**Quoted passage:**
"""

Time-domain models of the cochlea can simulate cochlear traveling waves and have successfully been used to investigate the mechanisms underlying otoacoustic emission (OAE) generation (van Hengel, 1996; Talmadge et al., 1998; Elliott et al., 2007; Choi et al., 2008; Moleti et al., 2009; Epp et al., 2010; Liu and Neely, 2010; Verhulst et al., 2011b). All these models represent the cochlea as a cascade of coupled two-port networks, but differ in how they represent compression in local basilar-membrane (BM) motion. For applications and research purposes, it is useful to have direct control over the tuning (Q) properties of the BM and the variation of Q with intensity. The representation of the active process related to outer-hair-cell processing, whether based on micromechanical properties of the cells (Elliott et al., 2007; Moleti et al., 2009; Choi et al., 2008; Liu and Neely, 2010) or, functionally, as an intensity dependent gain reduction in the BM admittance (van Hengel, 1996; Epp et al., 2010), has a large effect on the frequency and level-dependence of Q. Unfortunately, in most models it is difficult to evaluate or manipulate BM tuning properties as they result from a specifically designed set of cochlear parameters.

The model proposed here provides an alternative to the described models by giving the user direct control over the poles of the BM admittance, and thus over the tuning and gain properties of the model along the cochlear partition. A functional, rather than a micromechanical, approach for the nonlinearity design is followed with the purpose of realistically representing level-dependent BM impulse response (IR) behavior (Recio and Rhode, 2000; Shera, 2001). The model simulates both forward and reverse traveling waves (OAEs), which provides a double advantage. Recorded human OAEs can be used to constrain the parameters in the model, and secondly, changes in OAEs can be predicted (and afterwards recorded) when varying cochlear parameters to known stimuli. The model was calibrated using data from human click-evoked (CE) and stimulus-frequency (SF) OAE recordings, and can simulate distortion-product (DP) and spontaneous (S)OAEs.

"""

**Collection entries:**
"""

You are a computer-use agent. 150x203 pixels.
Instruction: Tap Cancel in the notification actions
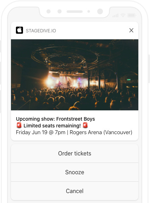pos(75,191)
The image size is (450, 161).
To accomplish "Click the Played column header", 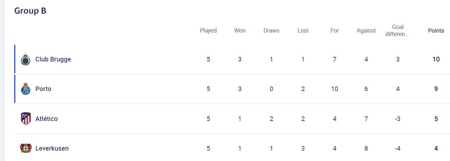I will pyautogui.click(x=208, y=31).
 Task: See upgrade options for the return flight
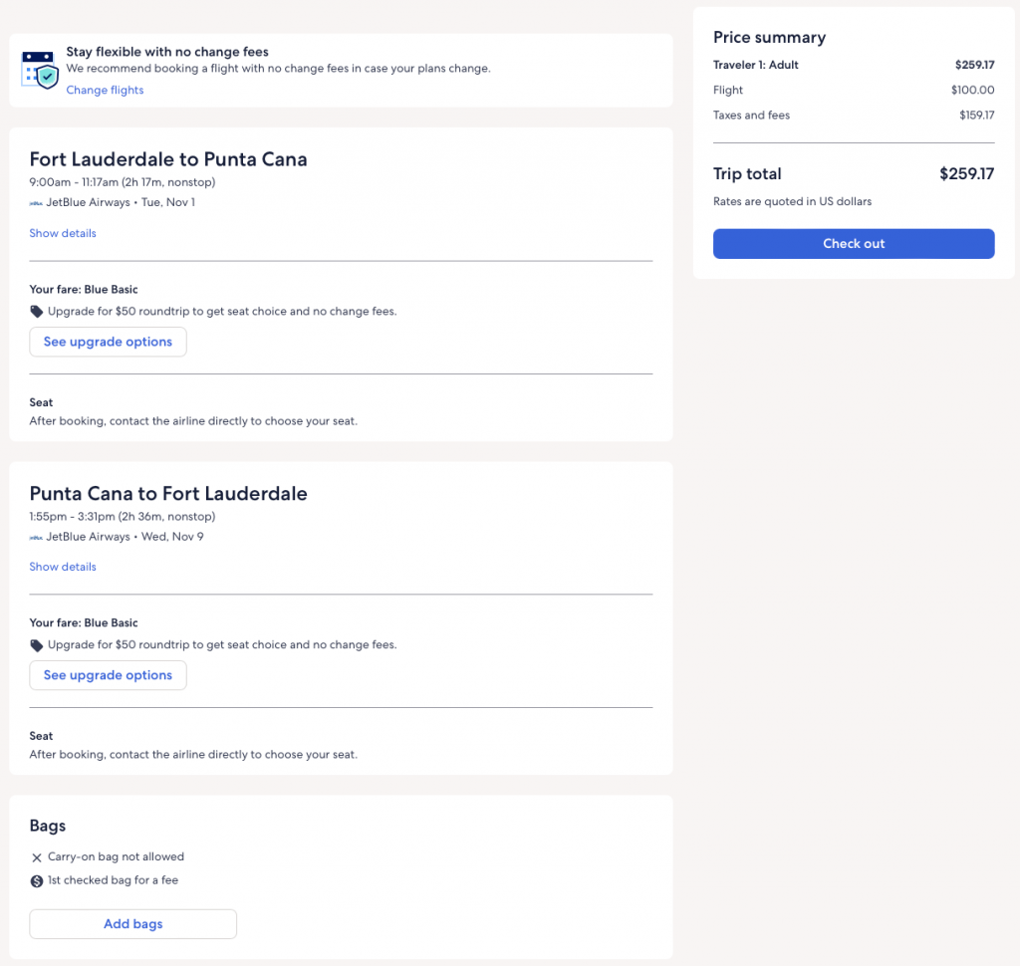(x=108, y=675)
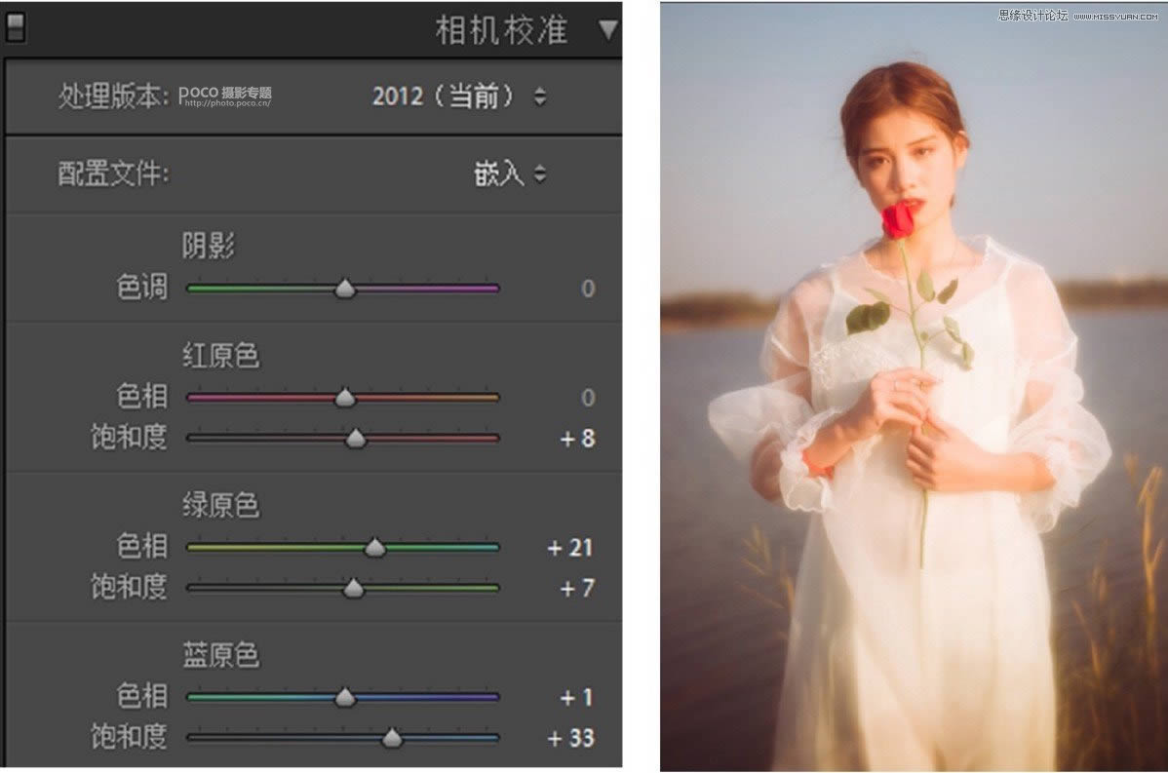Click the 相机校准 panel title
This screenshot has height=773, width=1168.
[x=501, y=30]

"""

Please answer these questions about the cochlear model text above.
(a) What do all the time-domain models cited in the text represent the cochlea as?
(b) What does the proposed model give the user direct control over?
(c) Which human OAE recordings were used to calibrate the model?

**Output below:**
(a) A cascade of coupled two-port networks.
(b) The poles of the BM admittance, and thus the tuning and gain properties of the model along the cochlear partition.
(c) Click-evoked (CE) and stimulus-frequency (SF) OAE recordings.